[The data — start]

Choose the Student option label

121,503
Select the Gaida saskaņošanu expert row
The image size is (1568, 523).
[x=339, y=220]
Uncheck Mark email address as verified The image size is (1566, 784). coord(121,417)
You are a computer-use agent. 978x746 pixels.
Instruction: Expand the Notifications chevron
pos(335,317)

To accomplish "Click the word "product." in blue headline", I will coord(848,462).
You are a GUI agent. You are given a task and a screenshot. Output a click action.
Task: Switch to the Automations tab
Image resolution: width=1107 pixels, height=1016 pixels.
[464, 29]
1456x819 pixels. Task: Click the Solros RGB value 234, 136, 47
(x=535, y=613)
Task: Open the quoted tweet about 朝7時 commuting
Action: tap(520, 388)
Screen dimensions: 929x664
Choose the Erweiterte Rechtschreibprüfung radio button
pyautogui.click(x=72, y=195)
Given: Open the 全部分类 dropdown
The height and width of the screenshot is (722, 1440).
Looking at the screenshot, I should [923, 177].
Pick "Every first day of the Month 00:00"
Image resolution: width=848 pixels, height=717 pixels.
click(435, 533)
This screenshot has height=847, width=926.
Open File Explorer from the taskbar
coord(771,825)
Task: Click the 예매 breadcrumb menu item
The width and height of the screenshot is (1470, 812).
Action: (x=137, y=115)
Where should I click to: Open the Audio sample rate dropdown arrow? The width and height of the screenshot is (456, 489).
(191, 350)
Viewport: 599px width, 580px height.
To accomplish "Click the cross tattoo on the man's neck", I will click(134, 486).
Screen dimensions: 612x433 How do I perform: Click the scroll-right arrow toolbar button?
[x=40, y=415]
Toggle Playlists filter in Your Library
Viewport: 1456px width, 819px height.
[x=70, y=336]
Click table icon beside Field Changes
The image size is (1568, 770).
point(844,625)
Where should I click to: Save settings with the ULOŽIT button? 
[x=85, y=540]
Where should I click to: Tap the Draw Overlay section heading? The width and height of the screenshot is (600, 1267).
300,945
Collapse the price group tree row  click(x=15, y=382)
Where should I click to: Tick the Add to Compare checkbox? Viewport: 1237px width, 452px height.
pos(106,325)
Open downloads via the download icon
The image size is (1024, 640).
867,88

[The data — finish]

» **What to work on**
Copy every line of the data above exactly.

» **Your response**
Choose the Student option label

121,503
Select the Gaida saskaņošanu expert row
The image size is (1568, 523).
[x=339, y=220]
Uncheck Mark email address as verified The image size is (1566, 784). coord(121,417)
You are a computer-use agent. 978x746 pixels.
Instruction: Expand the Notifications chevron
pos(335,317)

To accomplish "Click the word "product." in blue headline", I will coord(848,462).
You are a GUI agent. You are given a task and a screenshot. Output a click action.
Task: Switch to the Automations tab
Image resolution: width=1107 pixels, height=1016 pixels.
[464, 29]
1456x819 pixels. Task: Click the Solros RGB value 234, 136, 47
(x=535, y=613)
Task: Open the quoted tweet about 朝7時 commuting
Action: tap(520, 388)
Screen dimensions: 929x664
Choose the Erweiterte Rechtschreibprüfung radio button
pyautogui.click(x=72, y=195)
Given: Open the 全部分类 dropdown
The height and width of the screenshot is (722, 1440).
Looking at the screenshot, I should [923, 177].
Pick "Every first day of the Month 00:00"
Image resolution: width=848 pixels, height=717 pixels.
click(435, 533)
This screenshot has height=847, width=926.
Open File Explorer from the taskbar
coord(771,825)
Task: Click the 예매 breadcrumb menu item
The width and height of the screenshot is (1470, 812).
Action: (x=137, y=115)
Where should I click to: Open the Audio sample rate dropdown arrow? The width and height of the screenshot is (456, 489).
(191, 350)
Viewport: 599px width, 580px height.
To accomplish "Click the cross tattoo on the man's neck", I will click(134, 486).
Screen dimensions: 612x433 How do I perform: Click the scroll-right arrow toolbar button?
[x=40, y=415]
Toggle Playlists filter in Your Library
Viewport: 1456px width, 819px height.
[x=70, y=336]
Click table icon beside Field Changes
The image size is (1568, 770).
point(844,625)
Where should I click to: Save settings with the ULOŽIT button? 
[x=85, y=540]
Where should I click to: Tap the Draw Overlay section heading? The width and height of the screenshot is (600, 1267).
300,945
Collapse the price group tree row  click(x=15, y=382)
Where should I click to: Tick the Add to Compare checkbox? Viewport: 1237px width, 452px height.
pos(106,325)
Open downloads via the download icon
The image size is (1024, 640).
867,88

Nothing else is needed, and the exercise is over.